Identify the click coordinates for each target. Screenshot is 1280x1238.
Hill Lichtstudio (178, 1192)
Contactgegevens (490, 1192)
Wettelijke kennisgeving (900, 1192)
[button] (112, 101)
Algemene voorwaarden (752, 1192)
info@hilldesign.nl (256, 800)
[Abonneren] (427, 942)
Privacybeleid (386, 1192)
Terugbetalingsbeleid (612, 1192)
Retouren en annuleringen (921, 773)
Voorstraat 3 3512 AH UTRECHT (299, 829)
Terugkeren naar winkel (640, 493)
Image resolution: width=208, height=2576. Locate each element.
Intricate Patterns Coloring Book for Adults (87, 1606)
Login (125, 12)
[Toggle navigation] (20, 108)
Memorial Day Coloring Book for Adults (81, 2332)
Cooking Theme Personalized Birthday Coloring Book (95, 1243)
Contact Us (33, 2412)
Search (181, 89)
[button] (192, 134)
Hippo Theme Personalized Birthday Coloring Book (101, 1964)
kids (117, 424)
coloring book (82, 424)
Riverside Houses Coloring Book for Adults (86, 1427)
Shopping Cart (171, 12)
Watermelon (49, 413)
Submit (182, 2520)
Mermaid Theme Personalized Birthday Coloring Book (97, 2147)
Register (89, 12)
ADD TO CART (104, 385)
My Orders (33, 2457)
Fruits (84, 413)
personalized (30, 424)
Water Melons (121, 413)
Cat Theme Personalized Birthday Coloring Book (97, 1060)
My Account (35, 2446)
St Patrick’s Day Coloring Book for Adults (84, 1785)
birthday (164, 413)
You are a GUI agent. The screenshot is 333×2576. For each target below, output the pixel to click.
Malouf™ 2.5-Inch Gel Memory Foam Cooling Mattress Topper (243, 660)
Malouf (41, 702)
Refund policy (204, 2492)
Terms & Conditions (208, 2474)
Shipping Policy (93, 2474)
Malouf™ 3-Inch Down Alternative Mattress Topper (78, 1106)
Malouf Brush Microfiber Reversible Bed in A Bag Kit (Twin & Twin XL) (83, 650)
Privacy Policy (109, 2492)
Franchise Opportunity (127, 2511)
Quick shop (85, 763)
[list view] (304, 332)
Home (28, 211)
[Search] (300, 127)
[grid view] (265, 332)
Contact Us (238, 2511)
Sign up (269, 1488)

### What this task involves
Beginning with the first line of the records above, reproduce each line exactly, ending at the line that contains "Submit (182, 2520)", and leave out everything else.

### Answer for the task
Identify the click coordinates for each target. Screenshot is 1280x1238.
Hill Lichtstudio (178, 1192)
Contactgegevens (490, 1192)
Wettelijke kennisgeving (900, 1192)
[button] (112, 101)
Algemene voorwaarden (752, 1192)
info@hilldesign.nl (256, 800)
[Abonneren] (427, 942)
Privacybeleid (386, 1192)
Terugbetalingsbeleid (612, 1192)
Retouren en annuleringen (921, 773)
Voorstraat 3 3512 AH UTRECHT (299, 829)
Terugkeren naar winkel (640, 493)
Image resolution: width=208, height=2576. Locate each element.
Intricate Patterns Coloring Book for Adults (87, 1606)
Login (125, 12)
[Toggle navigation] (20, 108)
Memorial Day Coloring Book for Adults (81, 2332)
Cooking Theme Personalized Birthday Coloring Book (95, 1243)
Contact Us (33, 2412)
Search (181, 89)
[button] (192, 134)
Hippo Theme Personalized Birthday Coloring Book (101, 1964)
kids (117, 424)
coloring book (82, 424)
Riverside Houses Coloring Book for Adults (86, 1427)
Shopping Cart (171, 12)
Watermelon (49, 413)
Submit (182, 2520)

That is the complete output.